I started from The Dark Zone from Quake, which I played tons of hours back in the days at LAN parties (ok, boomer x2). Do you remember it?

  • UEFN is an incredible tool, it’s Unreal Engine but it permits you to set up rules playtest, and publish very quickly without having to worry about code and other things.
  • Fortnite is a game where new and old audiences meet together. This is great as a designer because there are many things I have to understand about these new audiences that are not immediate. For instance, unlike games from my time, the Players receive EVERYTHING right from the start in the most successful experiences.
  • I can revisit classics and finally have an excuse to understand all the steps that led us, the FPS players, here today. Nostalgia level: 9.999.999
  • If you are a Fortnite player, please join: 4321-3870-5686
  • FFA
  • No build
  • No stamina, run forever

First Playtest for The Dark Zone

After a couple of days working on my first map and getting confidence with UEFN, I have a first version of The Dark Zone, a classic Quake deathmatch map to test.

I want to test specifically three things:

  • The dimensions: I had to scale the map up because of many reasons. Usually, in Fortnite, there are more players. Also, I want to express a sense of reverence towards the classics of the genre. Plus, the metrics of Fortnite permit the Players to move more agile across a map.

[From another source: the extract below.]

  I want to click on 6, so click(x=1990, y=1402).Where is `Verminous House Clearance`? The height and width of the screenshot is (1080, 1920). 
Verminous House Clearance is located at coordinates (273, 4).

Players can slide, run, crouch, and many things more.
  • The lights: the standard lighting system for Fortnite is very plain, but also better in terms of contrast. Still, I want to represent the darkness of these classics but at the same time make the visuals always readable.
  • Weapons: Fortnite has too many mechanics and weapons, and I have to convert somehow the weapons from Quake to a Fortnite counterpart. That can lead to a lot of balancing issues. I need to test it.